Yuli Tri Suwarni, Bandung – The National Disaster Management Coordinating Board (Bakornas) announced Thursday that search for survivors and wreckage from two major air and sea disasters has left it run out of money.
The board's secretary, Budi Atmadi Adiputro, said Bakornas spent between Rp 27 billion (US$2.84 million) and Rp 29 billion searching for both an Adam Air jetliner that went missing off Sulawesi with 102 people on New Years Day, and the KM Senopati Nusantara ferry, which sank in the Java sea on Dec. 29 last year.
"Almost all of our money is spent. We have a budget to deal with floods, so we borrowed part of it. We also took loans from here and there, like borrowing several thousand liters of avtur from (state oil company) Pertamina," Budi said after a meeting to deal with disasters across West Java in Bandung on Thursday.

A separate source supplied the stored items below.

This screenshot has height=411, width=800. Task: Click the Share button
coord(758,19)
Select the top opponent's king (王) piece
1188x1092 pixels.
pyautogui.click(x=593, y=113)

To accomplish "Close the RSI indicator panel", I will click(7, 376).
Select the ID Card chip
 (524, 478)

Around 250 of the Senopati ferry's 628 passengers have been picked up alive from the sea while tens of bodies have been found. Some 300 passengers remain missing, while the ship's wreck has still not been found.

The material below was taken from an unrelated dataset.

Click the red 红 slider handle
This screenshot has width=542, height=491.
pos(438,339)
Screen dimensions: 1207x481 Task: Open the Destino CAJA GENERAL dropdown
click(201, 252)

The search for the Adam Air jetliner's passengers goes on but not for the black boxes, which were detected by a US ship in Majene waters, West Sulawesi.

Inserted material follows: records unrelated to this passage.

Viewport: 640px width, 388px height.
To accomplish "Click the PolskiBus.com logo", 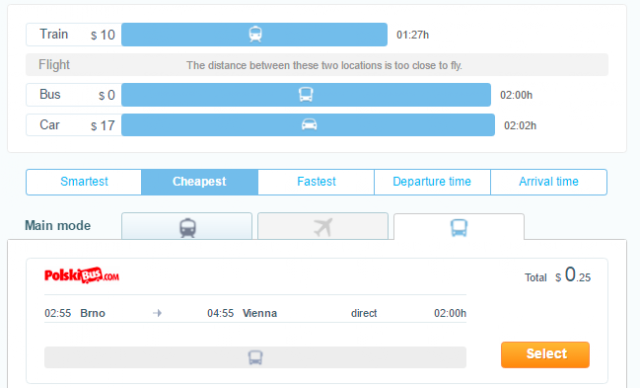I will (82, 276).
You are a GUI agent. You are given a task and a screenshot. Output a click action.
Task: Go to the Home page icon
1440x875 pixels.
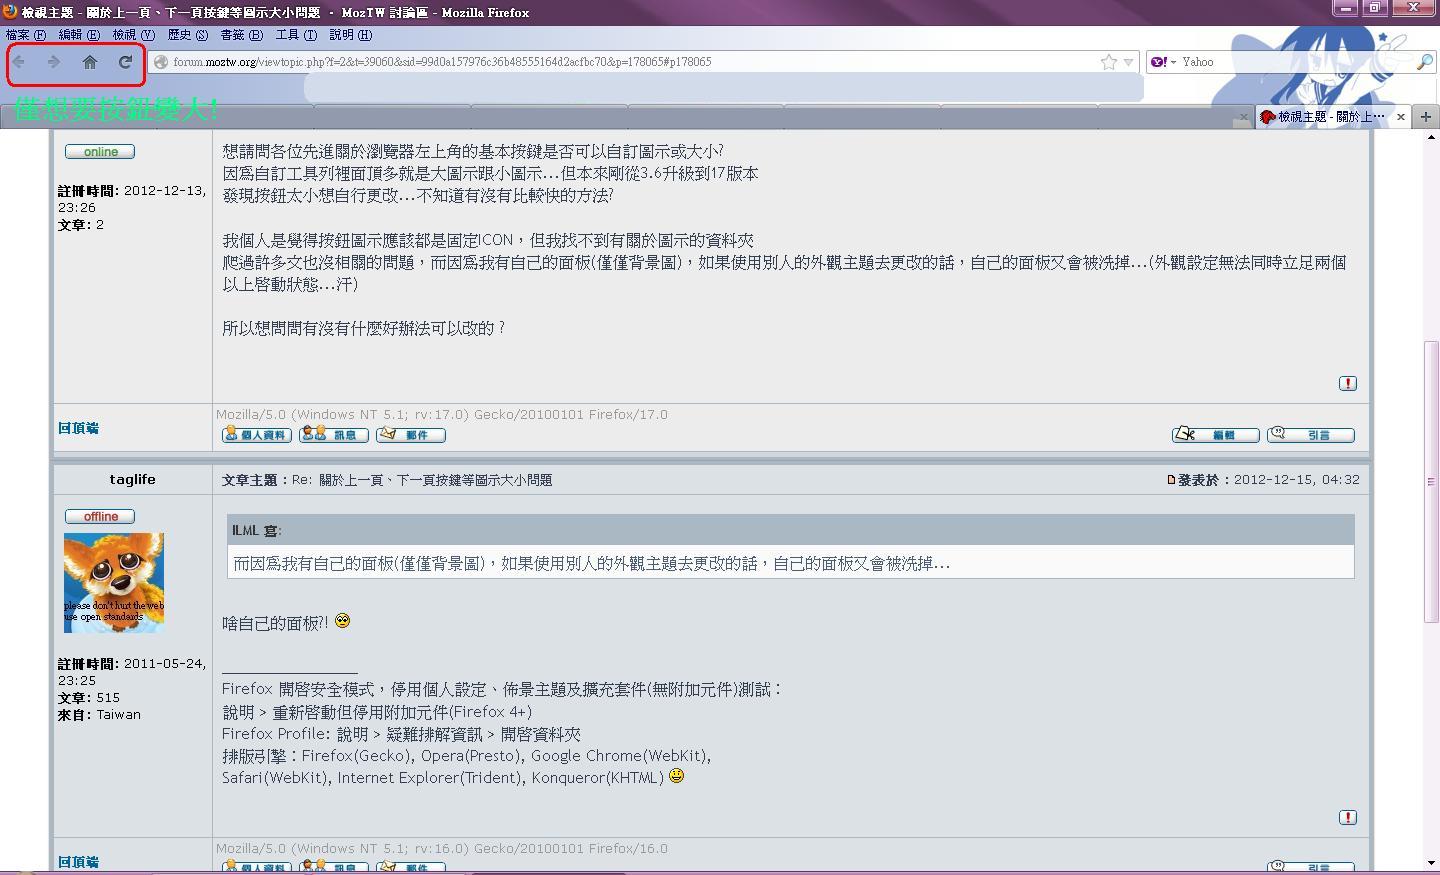(x=90, y=62)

Budi said he did not know this month's budget plan for the searches, but the search would continue until there was an instruction from Transport Minister Hatta Radjasa or President Susilo Bambang Yudhoyono himself to stop.
He said technical details of the searches, along with efforts to salvage the ship and the jetliner's wreck, were the responsibility of the ministry and the National Search and Rescue Board (Basarnas).
However, Bakornas is in charge of coordinating other factors, such as obtaining search ships, planes, avtur, troops and money.
He said that during the January searches, emphasis was placed on finding survivors. He said the focus of searches in the coming days will be on finding the Senopati ferry's wreck and the remains of the Adam Air jetliner's passengers.
When asked whether Bakornas would claim the search fund with Adam Air and Senopati management, Budi said that only areas such as compensation payouts would be the responsibility of the companies. "If it was all a burden on the companies, they might go out of business," Budi said.
Meanwhile, he said only 10 percent out of some 400 regencies and cities have allocated special funds to deal with natural disasters. The lack such funds, he said, meant most local administrations had to request help from the central government in dealing with disasters.
He said a Bakornas team had been sent around the country to convince local administrations to allocate funds to deal with disasters.
"Funds for disasters should no longer come from the central government but from regencies, cities and provincial administrations. An accomplishment for regents and mayors should no longer be the construction of a new road, but it should be good preparation for disasters," Budi said.